Industria auto Giappone in ginocchio per super-tifone Hagibis

Honda, Nissan e Toyota hanno sospeso da sabato la produzione

Redazione ANSA

Anche se il bilancio è ancora provvisorio, soprattutto per quello che riguarda i problemi collaterali - cioè derivanti dai danni maggiori al sistema stradale, energetico e delle comunicazioni - anche il Giappone dell'automotive sta pagando un pesante tributo al super-tifone Hagibis che ha colpito sabato il Paese nell'area centrale e quella orientale. In particolare sono state interessate da vento di eccezionale intensità e precipitazioni torrenziali la capitale Tokyo e le prefetture di Gunma, Yamanashi, Nagano, Shizuoka, Saitama e Kanagawa, con numerosi fiumi che sono straripati o stanno per farlo.
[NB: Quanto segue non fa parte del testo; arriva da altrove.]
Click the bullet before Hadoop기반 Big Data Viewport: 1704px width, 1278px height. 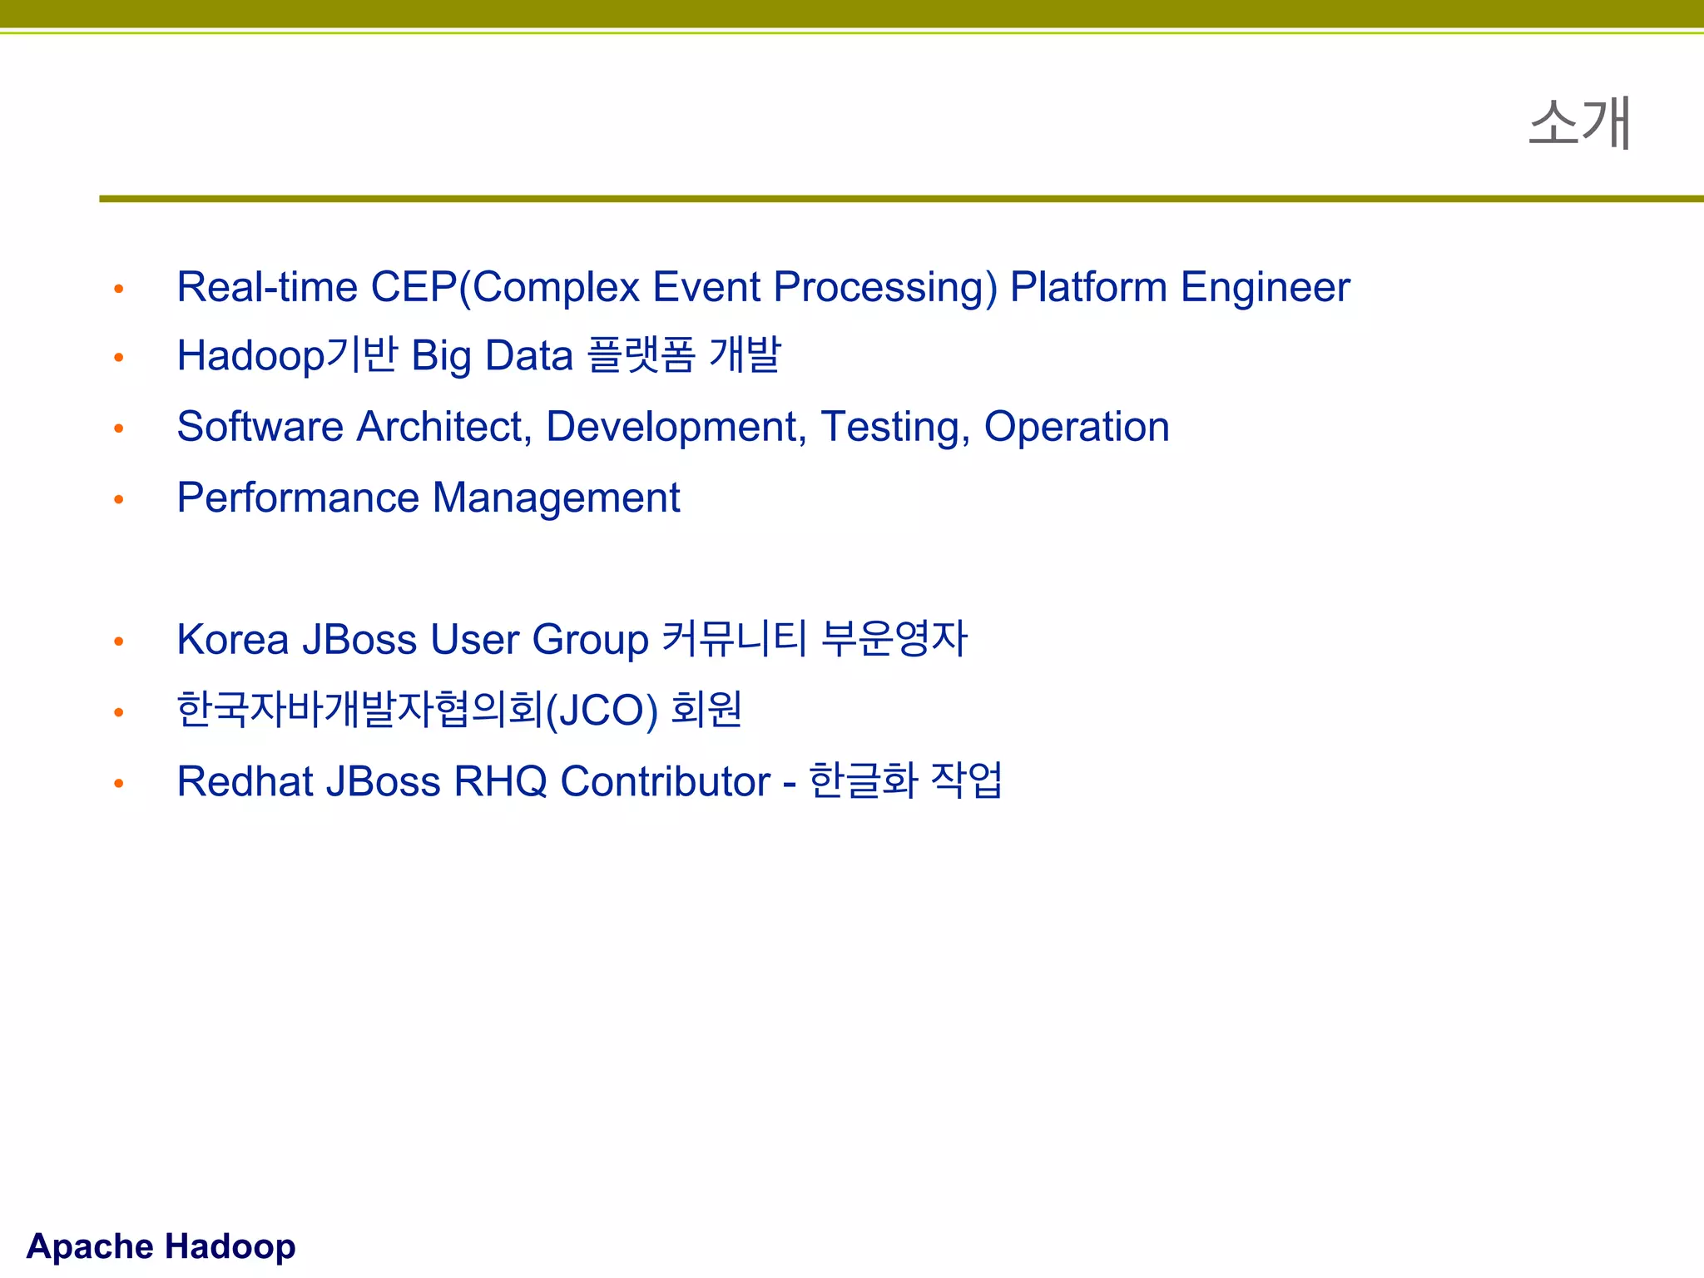click(119, 358)
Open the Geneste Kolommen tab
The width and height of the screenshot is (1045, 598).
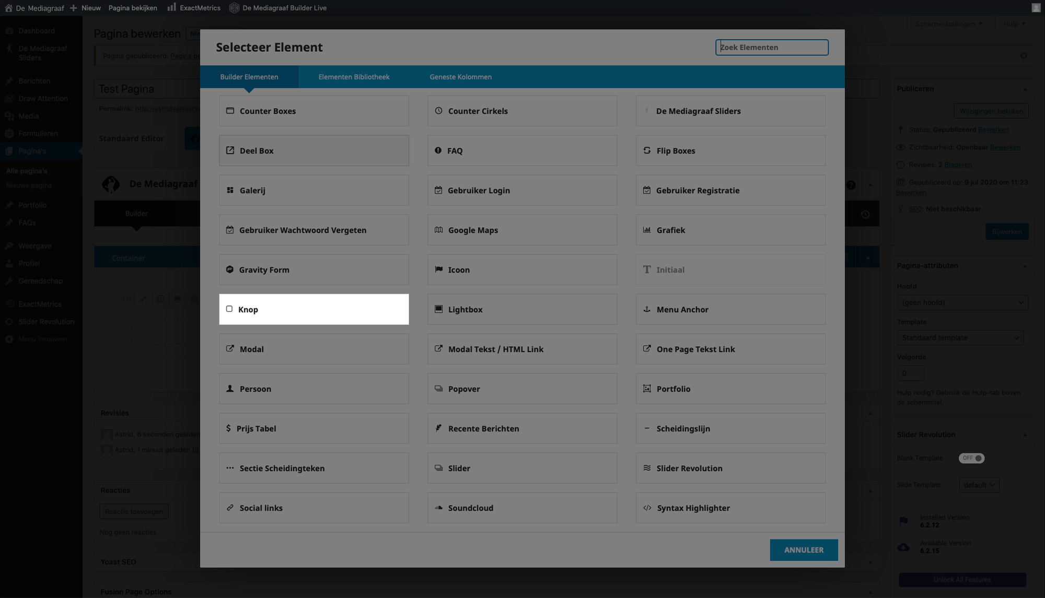coord(460,77)
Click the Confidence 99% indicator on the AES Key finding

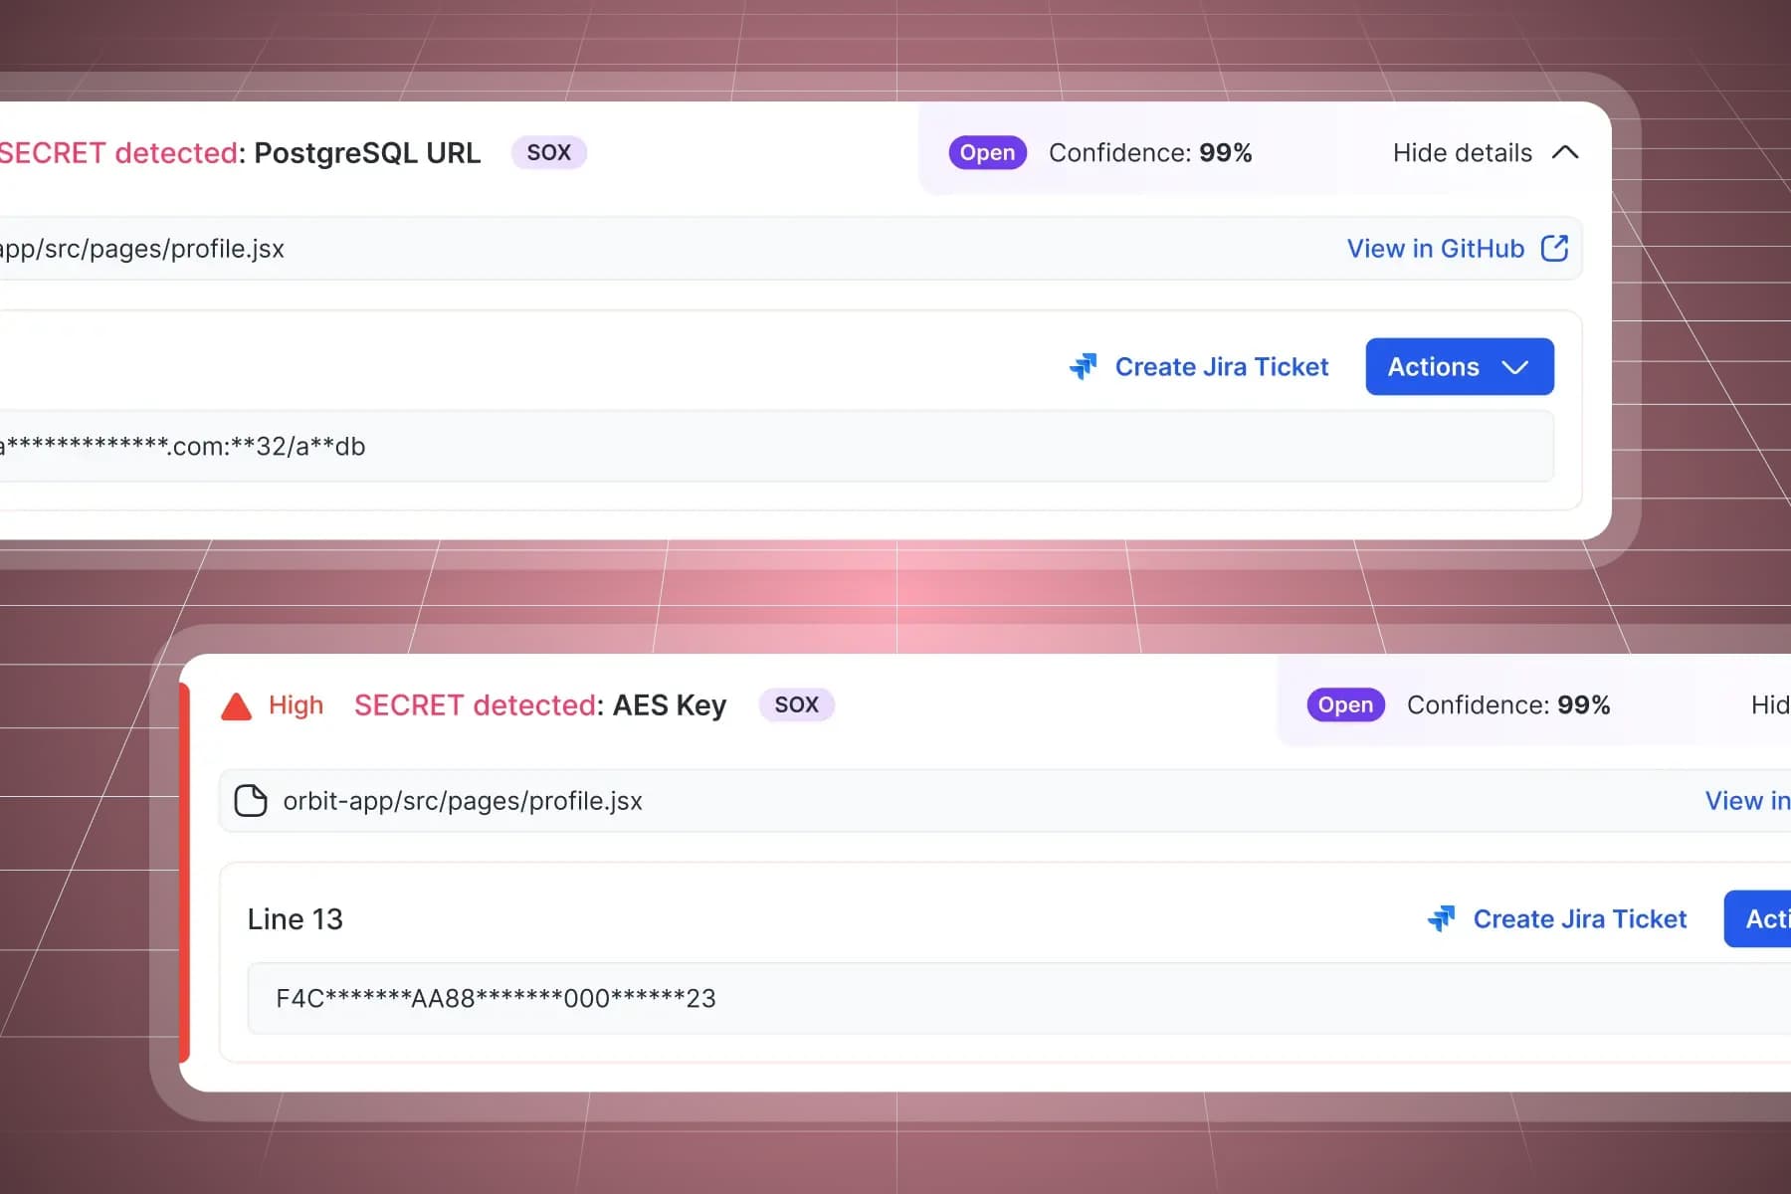coord(1508,704)
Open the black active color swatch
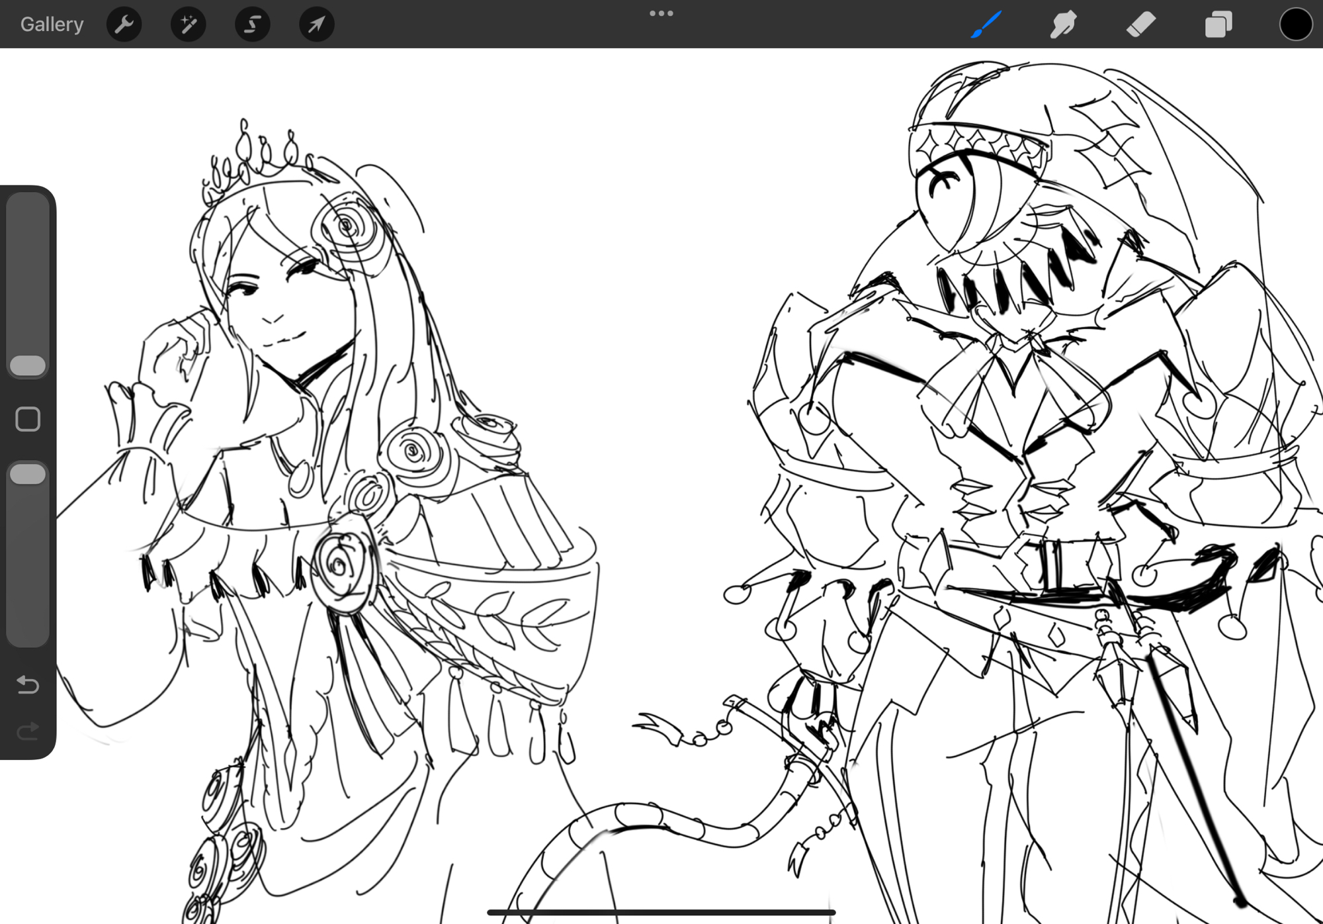The width and height of the screenshot is (1323, 924). click(1295, 24)
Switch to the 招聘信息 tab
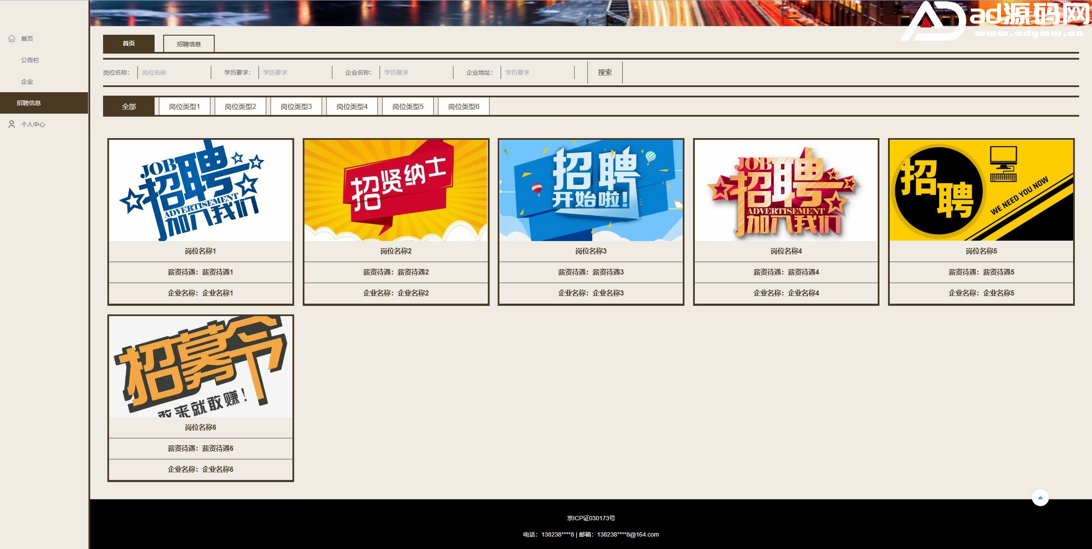Viewport: 1092px width, 549px height. point(189,44)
Toyota - riportano fonti giornalistiche locali - ha sospeso le attività in tre dei suoi impianti, cosa che hanno fatto anche Honda e Nissan senza precisare se si tratta di misure preventive o legate a danni derivanti da allagamento. L'industria automobilistica giapponese aveva già subito gravi danni nel luglio 2018, quando sia le fabbriche che i concessionari erano stati messi in ginocchio dall'uragano Jebi.